● **Exercise directions**: Could you extract and repeat, unchanged, the lines of the entries below from the line with "Given: Open the apps grid menu" up to and including the line with "Looking at the"?

● **Working data**:

__________________________________________________

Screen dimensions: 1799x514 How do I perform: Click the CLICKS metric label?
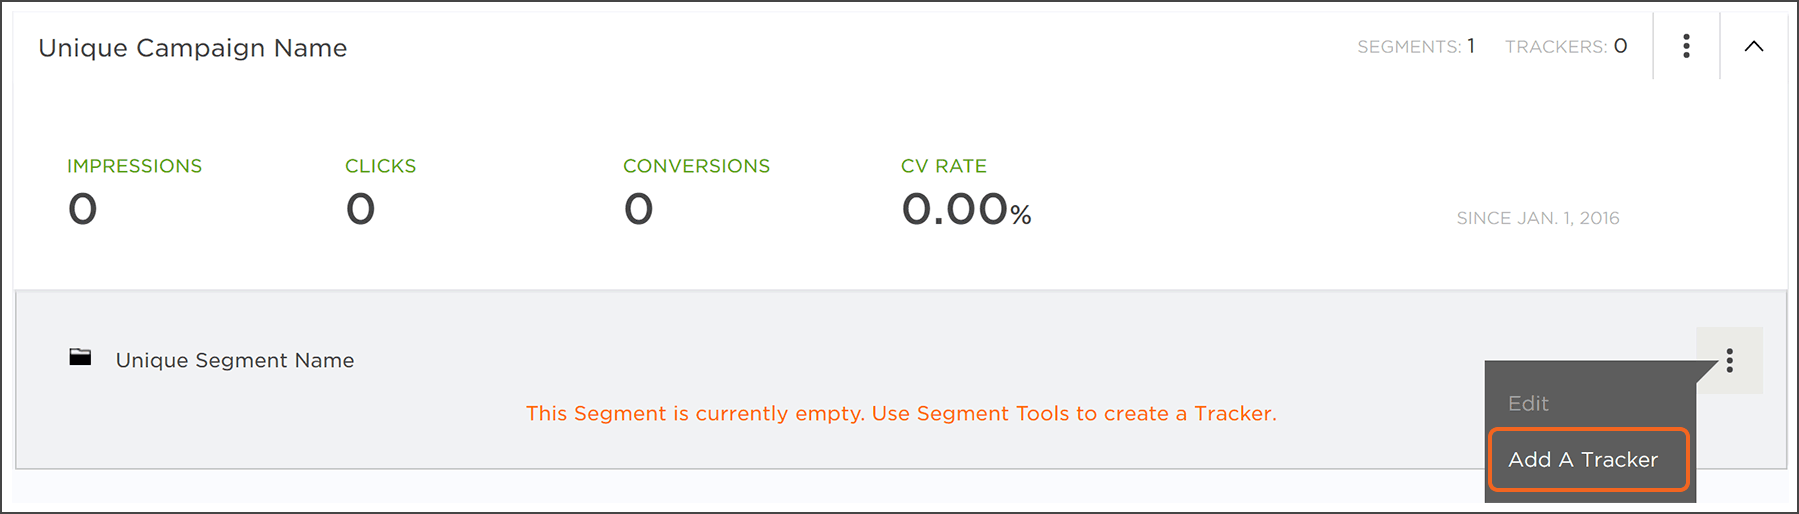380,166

__________________________________________________

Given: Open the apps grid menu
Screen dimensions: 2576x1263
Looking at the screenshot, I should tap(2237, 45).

__________________________________________________

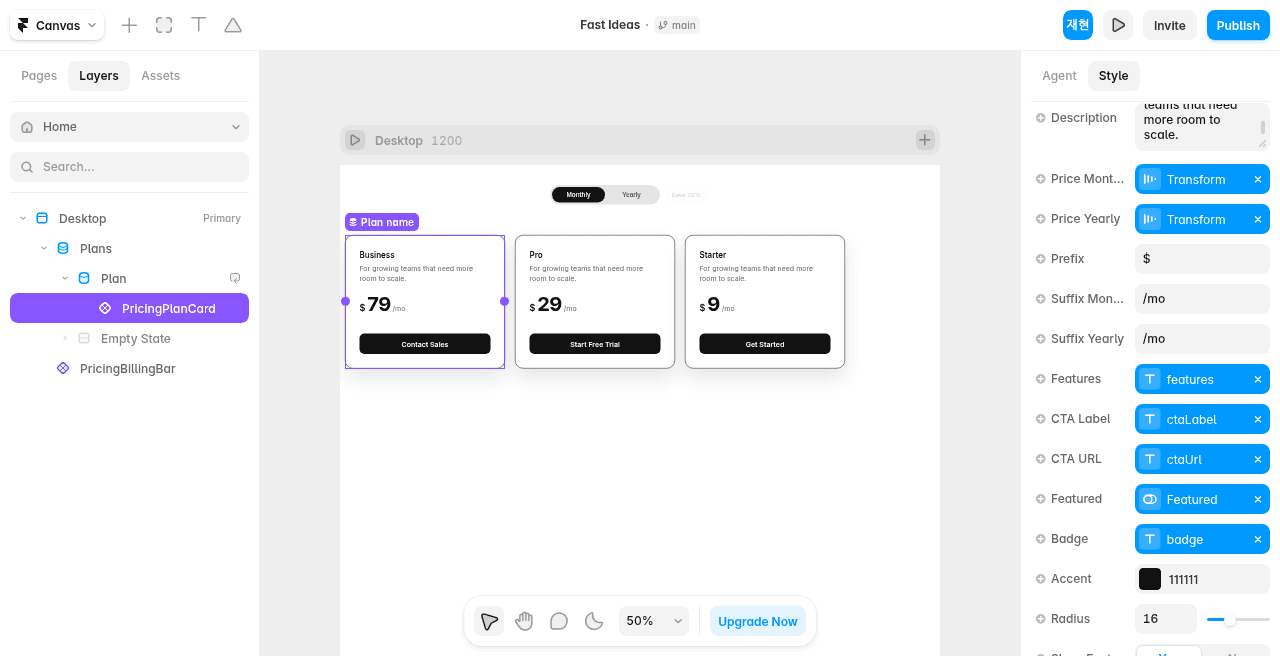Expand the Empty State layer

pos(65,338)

__________________________________________________

● **Final answer**:
Given: Open the apps grid menu
Screen dimensions: 2576x1263
Looking at the screenshot, I should tap(2237, 45).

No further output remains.